Chief Wilton Littlechild In 1976, Chief Wilton Littlechild had the distinction of being the first Treaty First Nation person to acquire a law degree from the University of Alberta. He received his Bachelor of Physical Education Degree in 1967 and his Master’s Degree in Physical Education in 1975. In June of 2007, the University of Alberta bestowed the Doctor of Laws Degree on Chief Littlechild for his outstanding achievements.
An avid sportsman and athlete, Chief Littlechild has won more than fifty provincial, regional, national, and international championships.
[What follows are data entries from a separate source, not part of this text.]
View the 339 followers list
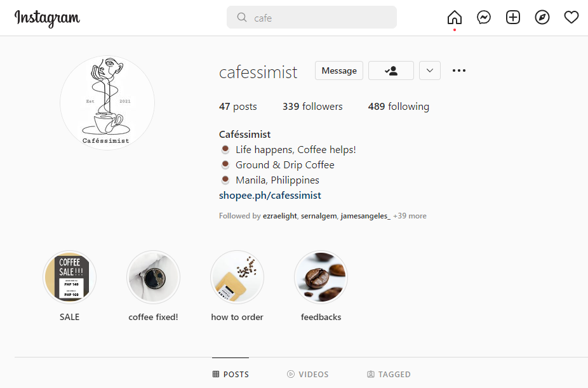The width and height of the screenshot is (588, 388). point(312,107)
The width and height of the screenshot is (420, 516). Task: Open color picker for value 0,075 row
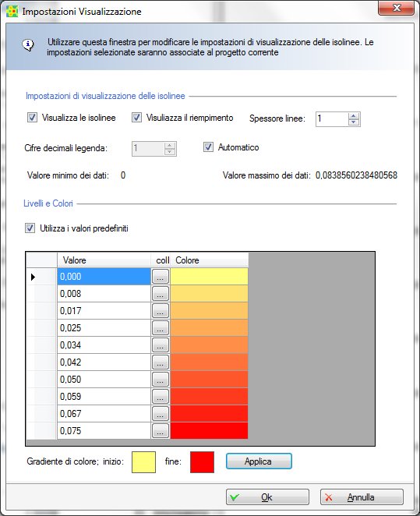(x=161, y=430)
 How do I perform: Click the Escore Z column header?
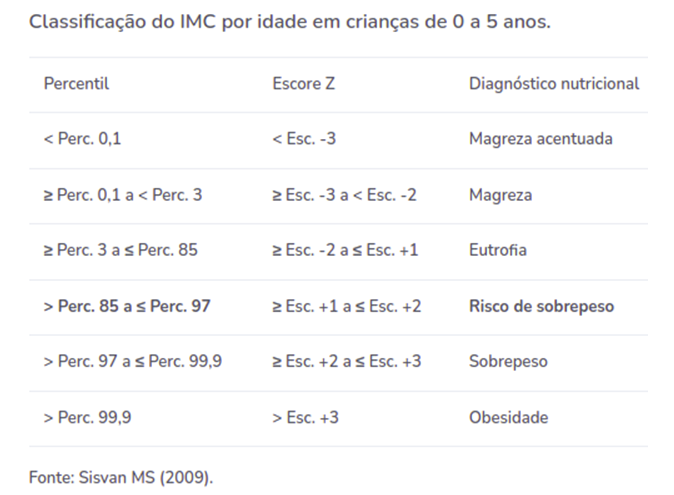coord(303,84)
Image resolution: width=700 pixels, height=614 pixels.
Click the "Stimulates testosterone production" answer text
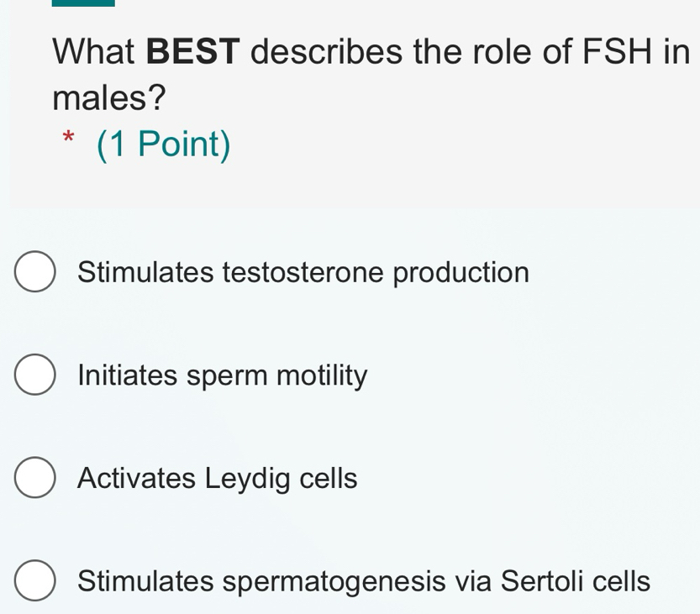pos(303,273)
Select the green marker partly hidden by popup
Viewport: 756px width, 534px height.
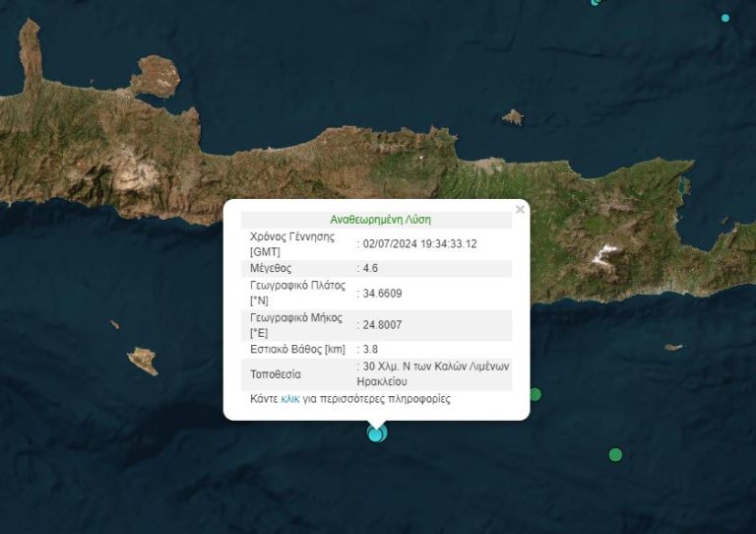click(536, 395)
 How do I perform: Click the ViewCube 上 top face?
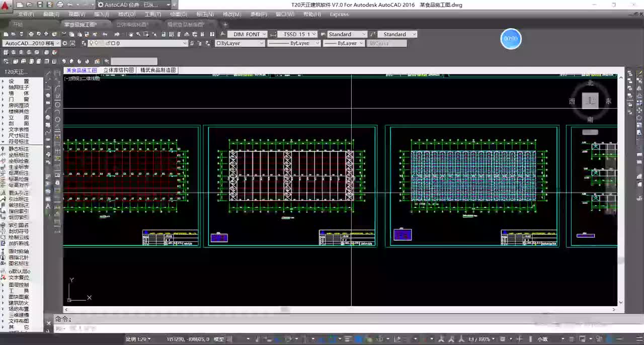(590, 101)
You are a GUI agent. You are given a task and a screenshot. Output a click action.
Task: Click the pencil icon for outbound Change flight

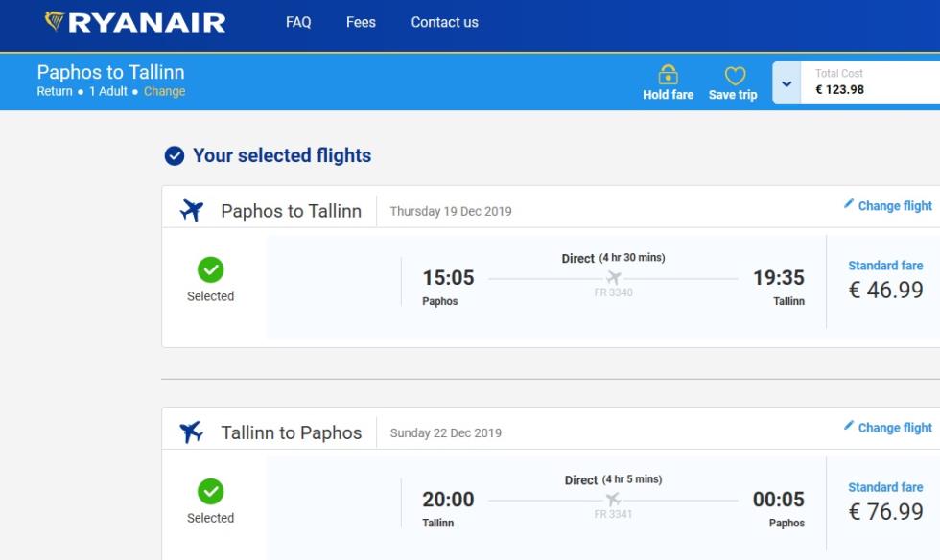(848, 204)
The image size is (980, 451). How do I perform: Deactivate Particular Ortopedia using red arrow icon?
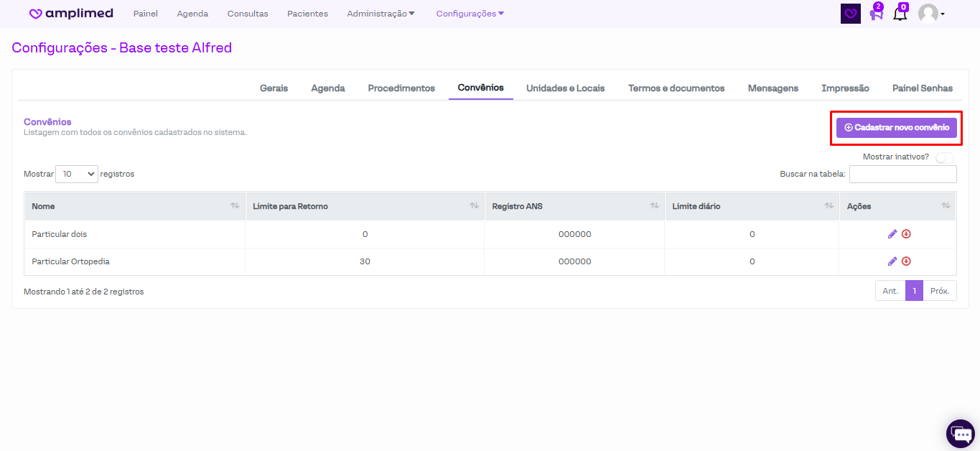pos(906,261)
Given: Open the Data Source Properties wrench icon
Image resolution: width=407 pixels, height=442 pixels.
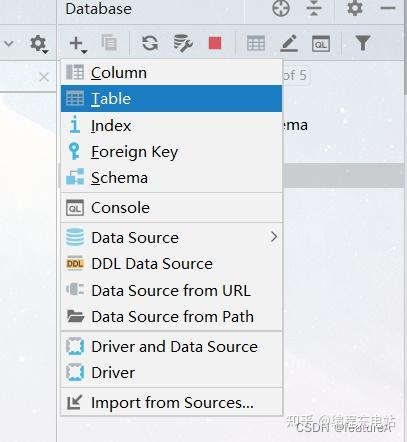Looking at the screenshot, I should pos(183,43).
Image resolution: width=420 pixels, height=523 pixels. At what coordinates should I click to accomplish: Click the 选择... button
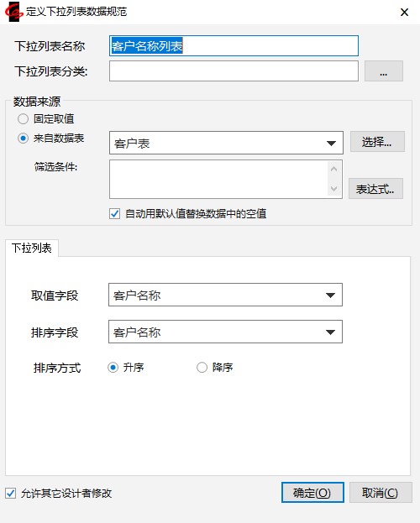[x=377, y=142]
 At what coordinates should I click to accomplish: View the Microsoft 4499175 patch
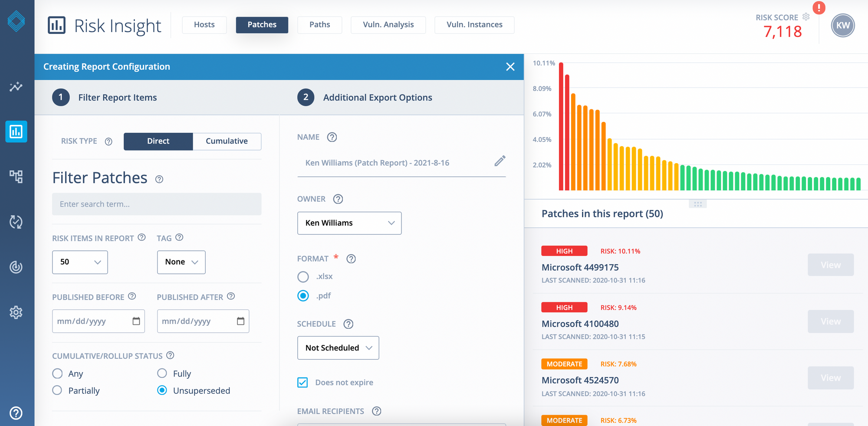(830, 265)
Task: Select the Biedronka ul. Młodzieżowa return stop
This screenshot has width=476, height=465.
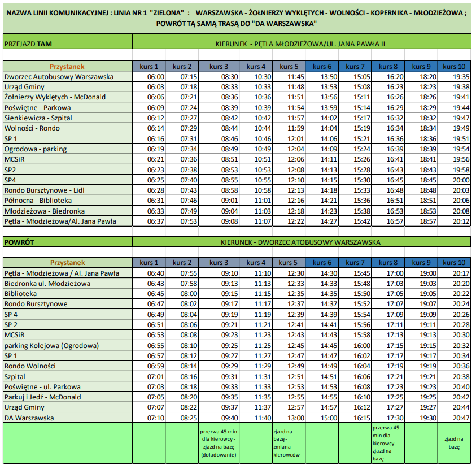Action: click(x=47, y=283)
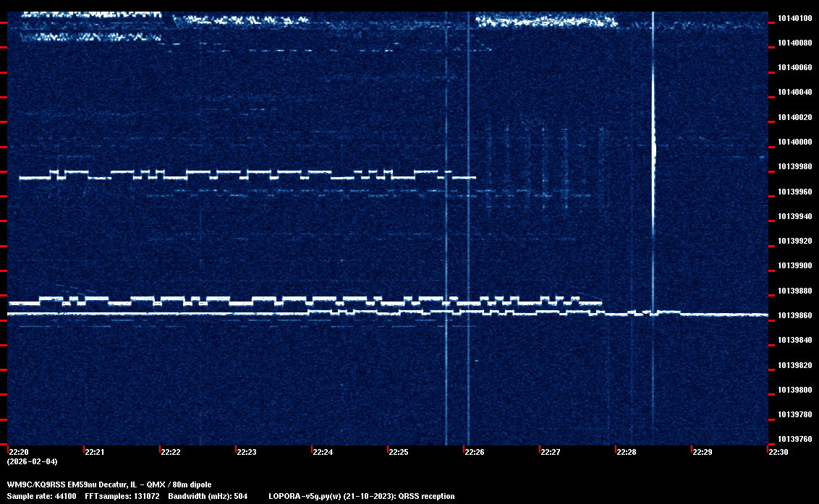Click the 22:27 time axis label
819x504 pixels.
pos(550,453)
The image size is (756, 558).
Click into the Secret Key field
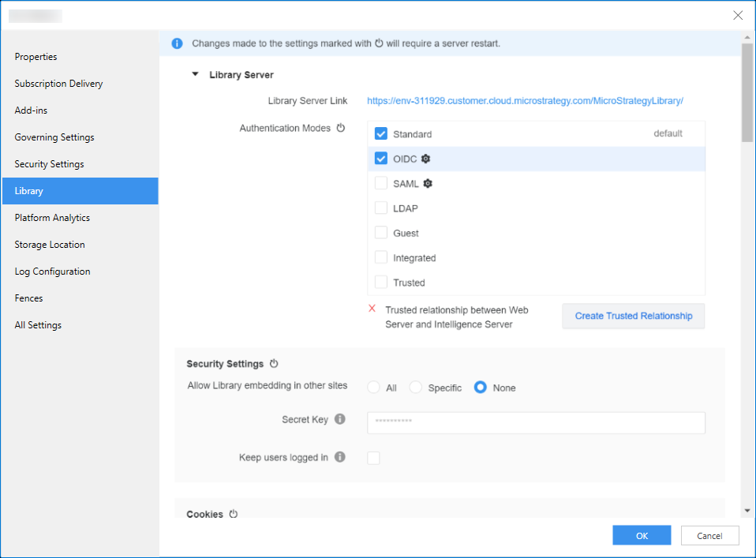point(536,422)
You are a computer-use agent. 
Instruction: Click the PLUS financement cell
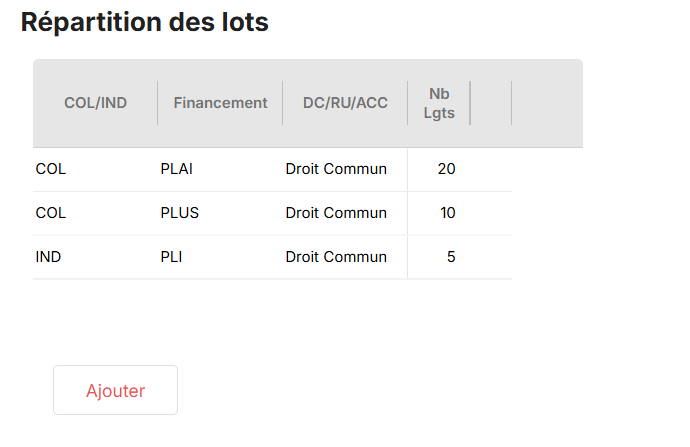pos(220,213)
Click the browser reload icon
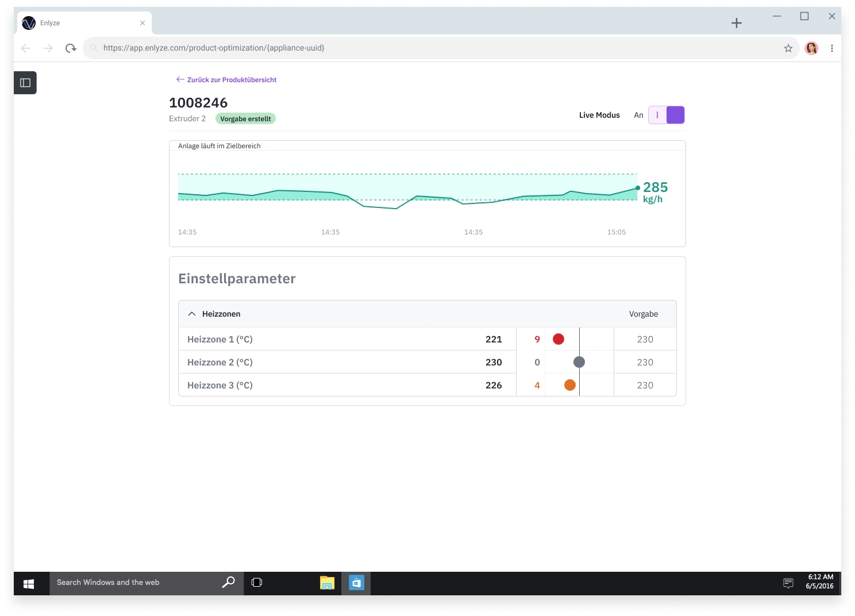The height and width of the screenshot is (616, 855). 71,48
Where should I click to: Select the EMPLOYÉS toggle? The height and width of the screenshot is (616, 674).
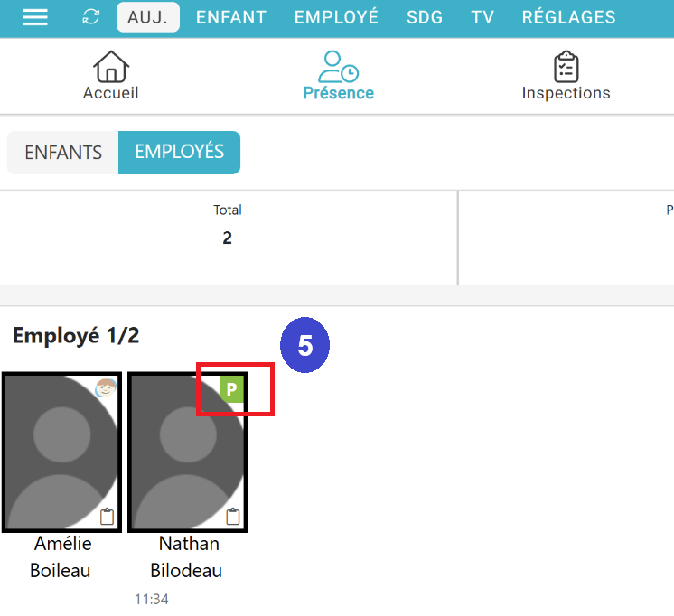coord(179,152)
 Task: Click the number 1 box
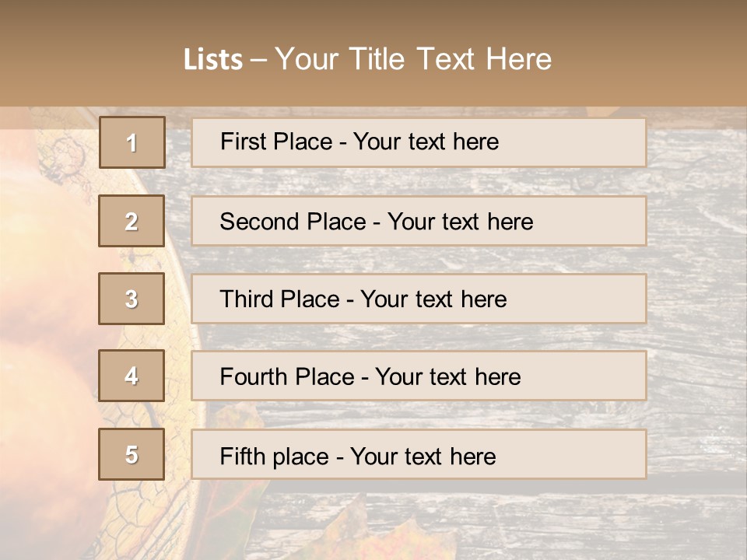click(132, 142)
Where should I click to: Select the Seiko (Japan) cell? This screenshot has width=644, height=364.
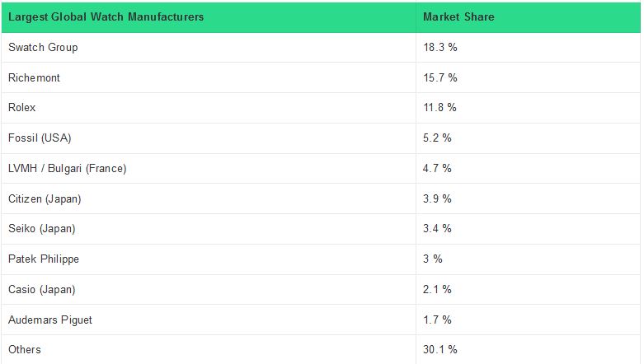pos(42,229)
He has served as a coach and organizer of sports events, was a founder of the North American Indigenous games, and has been inducted into seven different sports halls of fame. He is currently working on the World Indigenous Nations Games, which are scheduled for 2012 in Winnipeg, Manitoba.
Chief Littlechild is a respected lawyer and operates the law firm of J. Wilton Littlechild, Barrister and Solicitor, which is situated in the Ermineskin Reserve. He is a strong advocate for the rights of Indigenous Peoples and promoter of implementation of the treaties between Indigenous Peoples of Canada and the Crown, now represented by the federal government. Chief Littlechild also served as the Chairperson for the Commission on First Nations and Métis Peoples and Justice Reform, mandated to review the justice system in the province of Saskatchewan.
Chief Littlechild served as a Member of Parliament from 1988 – 1993 for the riding of Wetaskiwin-Rimby. He served on several senior committees in the House of Commons and was a parliamentary delegate to the United Nations. Chief Littlechild organized a coalition of Indigenous Nations that sought and gained consultative status with the Economic and Social Council of the United Nations. He was re-appointed by the E.C.O.S.O.C. President to represent North America and has completed his second and final term as the North American representative to the UN Permanent Forum on Indigenous Issues.
Chief Littlechild was honoured by being appointed the Honourary Chief for the Maskwacis Crees and also honoured by the Chiefs of the Confederacy of Treaty Six First Nations as the International Chief for Treaty No. 6 Confederacy. Elected by the Chiefs of Treaties 6, 7, 8 (Alberta) as the Regional Chief for the three treaty territories in October of 2006 to serve a three-year term. He is married to Helen Peacock and is the father of three children: Teddi, Neil and Megan.